#### TEXTO PROPORCIONADO ####

Al final, aparte de no conseguirla, tienen a varios de sus líderes fugados o presos, a la espera de largas condenas de cárcel. Lo que queda de CiU, ahora llamado JxCAT, obtuvo solo 7 diputados el pasado domingo. Y el que siempre fue su rival chiquitico, el izquierdista Esquerra Republicana de Catalunya, al que asumieron como “aliado” en la lucha por la independencia, pasó de 3 diputados en el 2011, a 15.
Contra todo. En el 2014, pretendiendo aprovechar la rabia del movimiento de los indignados, una especie de izquierda académica creó lo que es hoy UP. Descalificaron a toda la clase política llamándola “la casta”, culpable, según su relato, de todos los males del país y dividiendo a la sociedad entre “los de arriba y los de abajo”, con especial inquina hacia el PSOE, el partido dominante de la izquierda española.

#### DATOS RECOPILADOS ####

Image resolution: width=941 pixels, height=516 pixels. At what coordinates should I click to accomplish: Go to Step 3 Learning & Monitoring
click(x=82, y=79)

####

(LISTA DE TAREAS):
1) Según el texto proporcionado, ¿cuántos diputados obtuvo JxCAT el pasado domingo?
2) Traduce al inglés la siguiente oración del texto proporcionado: «Lo que queda de CiU, ahora llamado JxCAT, obtuvo solo 7 diputados el pasado domingo.»
3) Reproduce el fragmento del texto proporcionado que comienza en las palabras "Al final, aparte" y termina después de "2011, a 15.".
El listado constituye un material aparte, independiente del texto proporcionado.

(RESPUESTAS):
1) Obtuvo solo 7 diputados.

2) What remains of CiU, now called JxCAT, won only 7 seats last Sunday.

3)
Al final, aparte de no conseguirla, tienen a varios de sus líderes fugados o presos, a la espera de largas condenas de cárcel. Lo que queda de CiU, ahora llamado JxCAT, obtuvo solo 7 diputados el pasado domingo. Y el que siempre fue su rival chiquitico, el izquierdista Esquerra Republicana de Catalunya, al que asumieron como “aliado” en la lucha por la independencia, pasó de 3 diputados en el 2011, a 15.